Падалов чуть съеживается, потом распрямляется. Говорит уверенно:

– Мне основания не нужны. Я уже прекрасно понимаю, что Костомаров и Булыжников то ли здесь были убиты, то ли неподалеку. И GPS-трекер говорит о том, что они были на этом кладбище.

Вдыхаю и выдыхаю.

– Вы не имеете права меня арестовывать.

И тут этот Падалов сжимает руку на кобуре, и говорит:

– Прав-то я не имею, но арестую. Очевидно же, что их убили здесь. И очевидно, что ты, паренек, причастен к этому. Поэтому ты проедешь со мной, в отделение. И там уже будем разбираться.

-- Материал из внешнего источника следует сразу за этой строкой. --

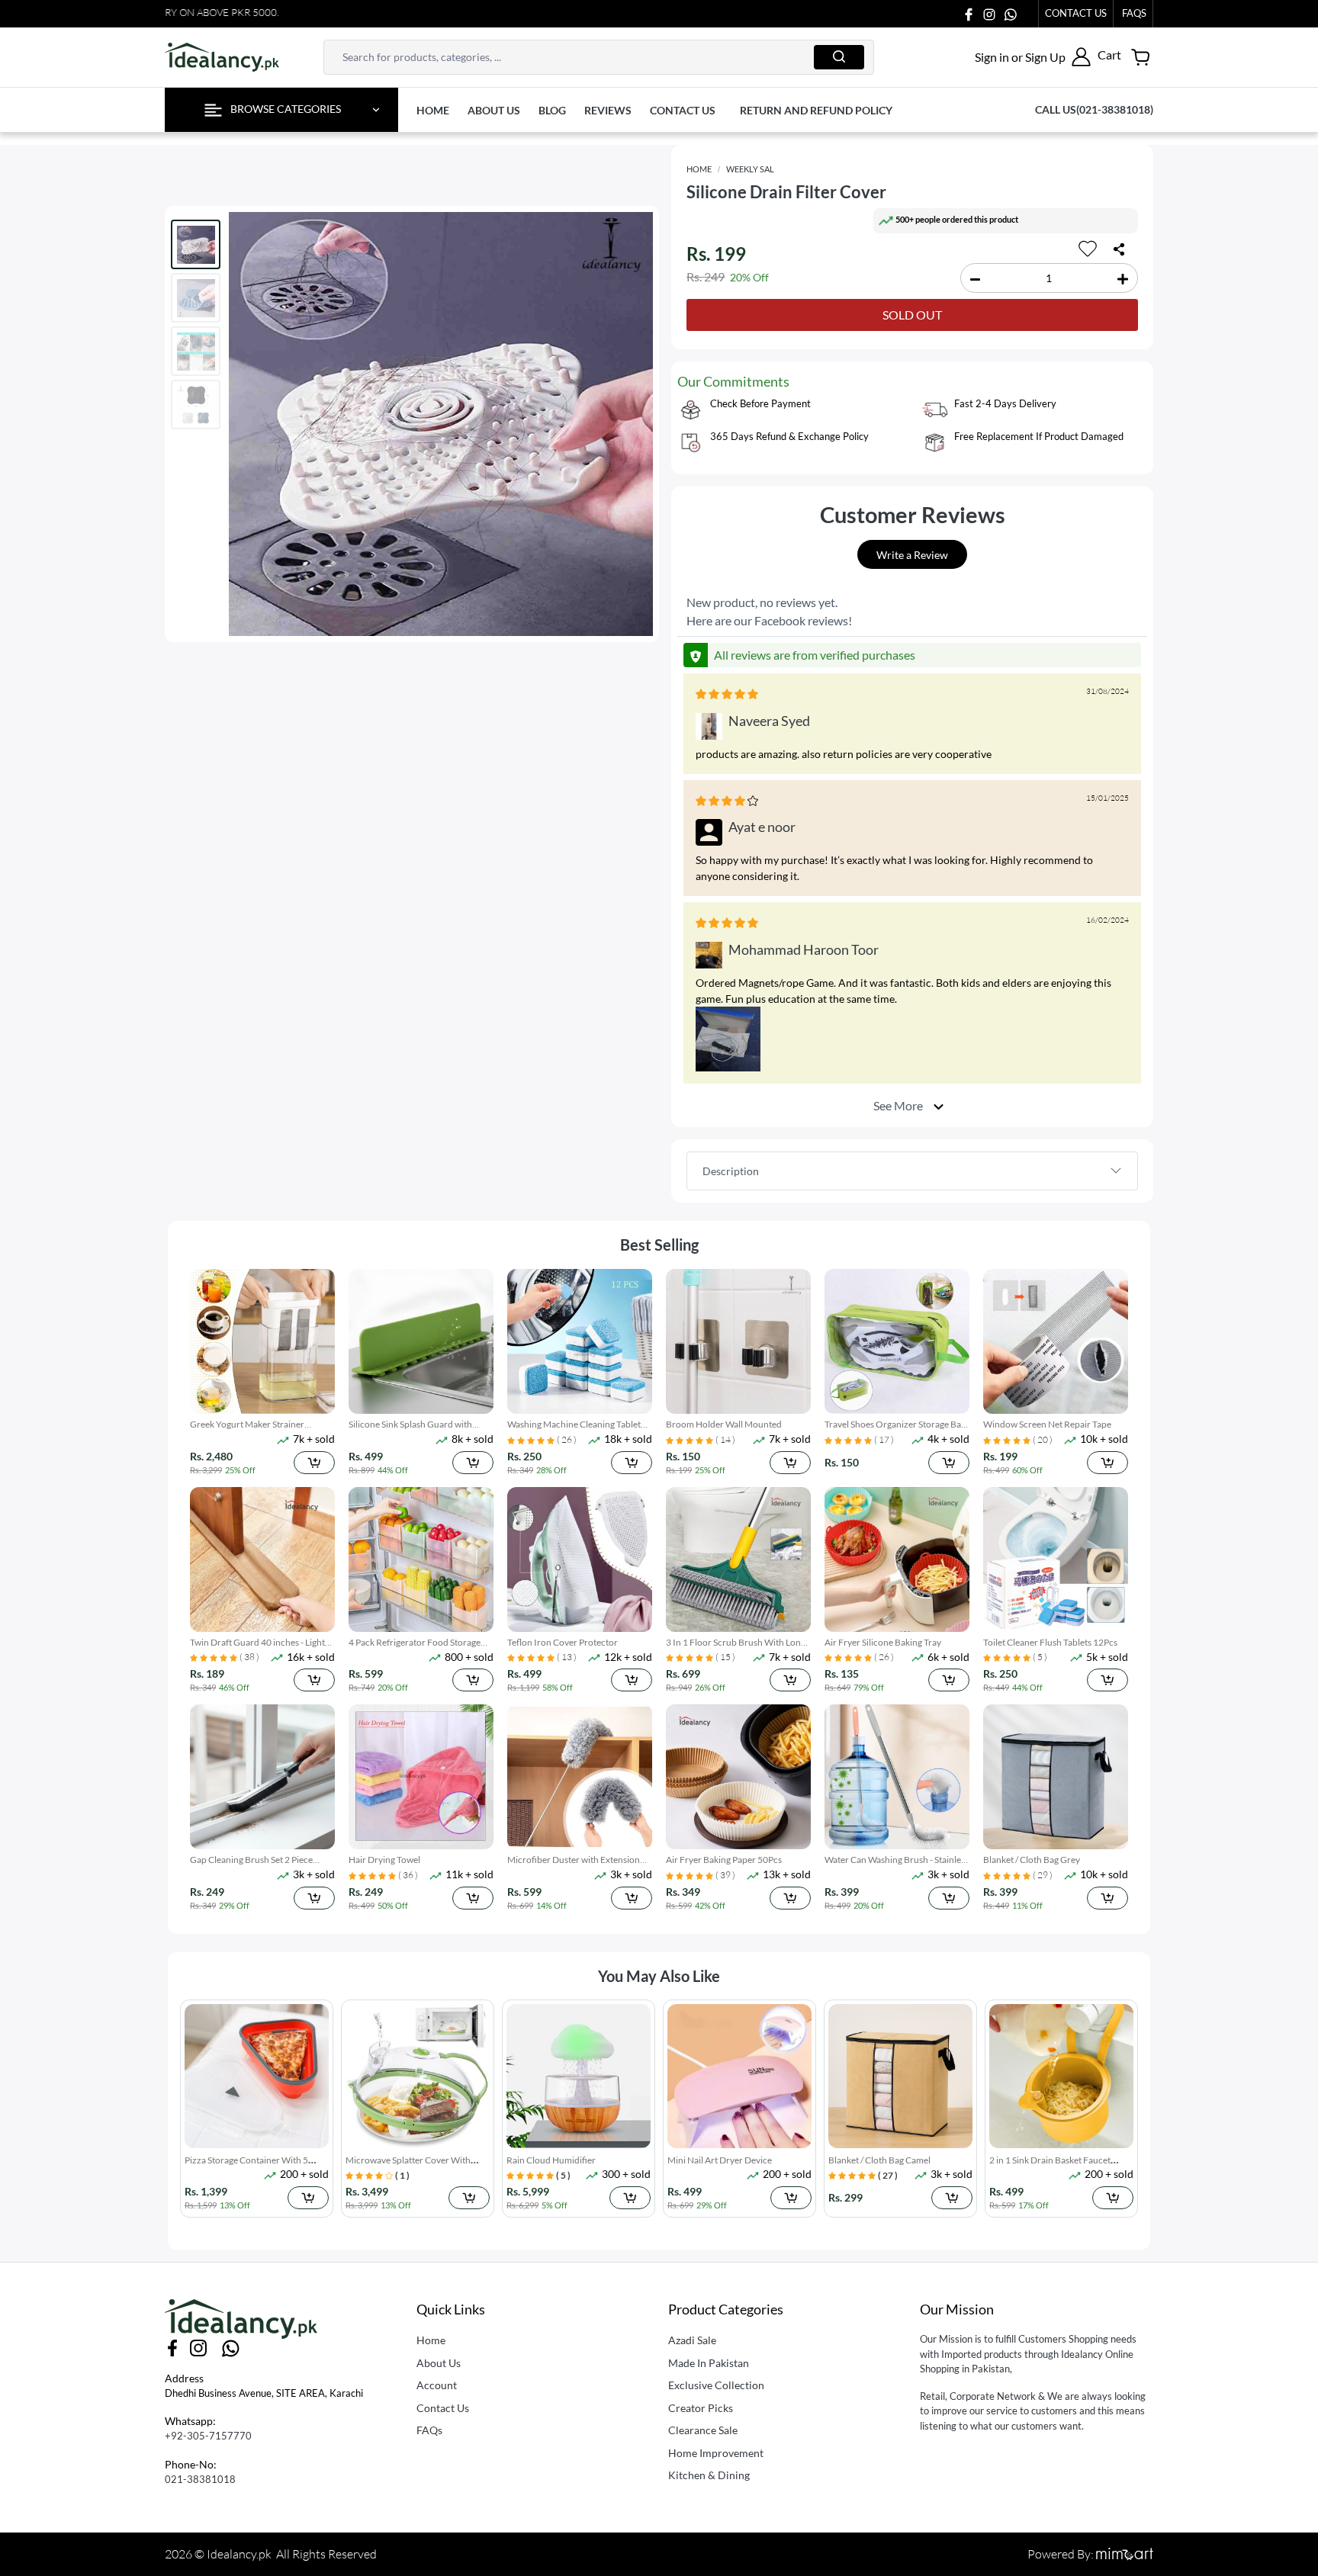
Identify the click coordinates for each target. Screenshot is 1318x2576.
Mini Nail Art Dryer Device (719, 2160)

Либо я сейчас подчинюсь ему, либо он выхватит оружие.

И я подчиняюсь.

– Хорошо, товарищ старший лейтенант. Я проеду с вами. Но поверьте, вы совершаете большую ошибку. Вы арестовываете невиновного. И арестовываете по косвенным причинам. Но, тем не менее, я готов ехать. Чтобы мы в отделении разобрались, что я ни при чем. Вы же повезете меня в отделение полиции?

– Да, – кивает Падалов, убирая руку с кобуры. – Я повезу тебя в отделение полиции.

Аня смотрит на меня, как на полоумного. «Спокойно» – говорю я ей взглядом.

Я уже понял ситуацию. Сейчас он закроет меня в камеру, а там, в этой душной и безысходной камере, меня удавят уголовники.

Вот только нужно до этой камеры доехать. А пока мы будем ехать, мое проклятие проснется, и тогда лейтенанту мало не покажется.

– Хорошо, товарищ старший лейтенант. Прошу учесть, что я согласен на арест, хотя он был без веских причин.

Старлей сначала трет рукой рукоять пистолета, морщится, потом говорит:

– В отделении разберемся. Выходи.

Аня смотрит на меня многозначительно. «Вломить ему? Давай!» – спрашивают ее глаза. Я трясу головой отрицательно. Нет, не смей. И сжимаю руку в кулак, а затем выстреливаю двумя пальцами – большим и мизинцем. Она кивает. Пока Падалов не видит, передаю ей ключи от «Форда». Аня утверждает глазами – она все поняла.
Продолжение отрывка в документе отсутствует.